MATERIAL SHOWN
"""
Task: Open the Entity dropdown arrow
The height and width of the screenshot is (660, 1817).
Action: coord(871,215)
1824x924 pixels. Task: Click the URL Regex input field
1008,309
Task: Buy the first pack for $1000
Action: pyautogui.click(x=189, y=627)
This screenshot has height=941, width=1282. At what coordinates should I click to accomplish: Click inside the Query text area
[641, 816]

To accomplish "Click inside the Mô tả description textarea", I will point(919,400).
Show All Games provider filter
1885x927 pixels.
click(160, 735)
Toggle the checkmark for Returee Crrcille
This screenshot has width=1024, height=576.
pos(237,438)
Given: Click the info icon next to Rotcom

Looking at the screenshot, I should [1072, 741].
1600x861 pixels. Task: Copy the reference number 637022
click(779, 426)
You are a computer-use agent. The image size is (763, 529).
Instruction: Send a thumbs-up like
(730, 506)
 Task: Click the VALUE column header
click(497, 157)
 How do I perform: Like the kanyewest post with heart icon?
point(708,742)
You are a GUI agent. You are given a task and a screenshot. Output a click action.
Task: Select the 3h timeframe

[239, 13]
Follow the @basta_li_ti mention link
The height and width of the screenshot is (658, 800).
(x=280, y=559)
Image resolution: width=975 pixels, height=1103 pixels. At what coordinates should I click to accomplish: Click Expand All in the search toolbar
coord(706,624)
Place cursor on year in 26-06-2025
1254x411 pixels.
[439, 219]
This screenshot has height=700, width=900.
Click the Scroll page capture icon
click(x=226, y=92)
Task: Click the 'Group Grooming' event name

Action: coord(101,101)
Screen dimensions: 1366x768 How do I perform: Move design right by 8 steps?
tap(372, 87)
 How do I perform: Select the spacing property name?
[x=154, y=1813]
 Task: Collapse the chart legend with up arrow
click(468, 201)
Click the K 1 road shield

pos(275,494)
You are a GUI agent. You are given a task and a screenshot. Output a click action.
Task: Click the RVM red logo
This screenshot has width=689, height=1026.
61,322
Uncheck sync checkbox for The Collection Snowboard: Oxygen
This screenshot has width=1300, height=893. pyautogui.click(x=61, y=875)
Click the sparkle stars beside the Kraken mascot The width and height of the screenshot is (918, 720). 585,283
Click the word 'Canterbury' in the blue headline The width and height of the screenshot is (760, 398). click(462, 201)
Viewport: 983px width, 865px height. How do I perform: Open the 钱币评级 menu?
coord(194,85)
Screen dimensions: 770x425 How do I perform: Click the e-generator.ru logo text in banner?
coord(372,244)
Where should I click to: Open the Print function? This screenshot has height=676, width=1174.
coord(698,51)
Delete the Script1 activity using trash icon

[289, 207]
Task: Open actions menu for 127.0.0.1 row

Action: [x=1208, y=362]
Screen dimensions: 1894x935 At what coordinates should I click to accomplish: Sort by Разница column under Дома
"""
REQUIRED ACTION
Set down exactly the lines of the data above, beginning with the line that has "Toggle the checkmark for Returee Crrcille" and ending with the line that has "You are a computer-use", and no others.

RESPONSE BOX
Toggle the checkmark for Returee Crrcille
This screenshot has width=1024, height=576.
pos(237,438)
Given: Click the info icon next to Rotcom

Looking at the screenshot, I should [1072, 741].
1600x861 pixels. Task: Copy the reference number 637022
click(779, 426)
You are a computer-use agent. The image size is (763, 529).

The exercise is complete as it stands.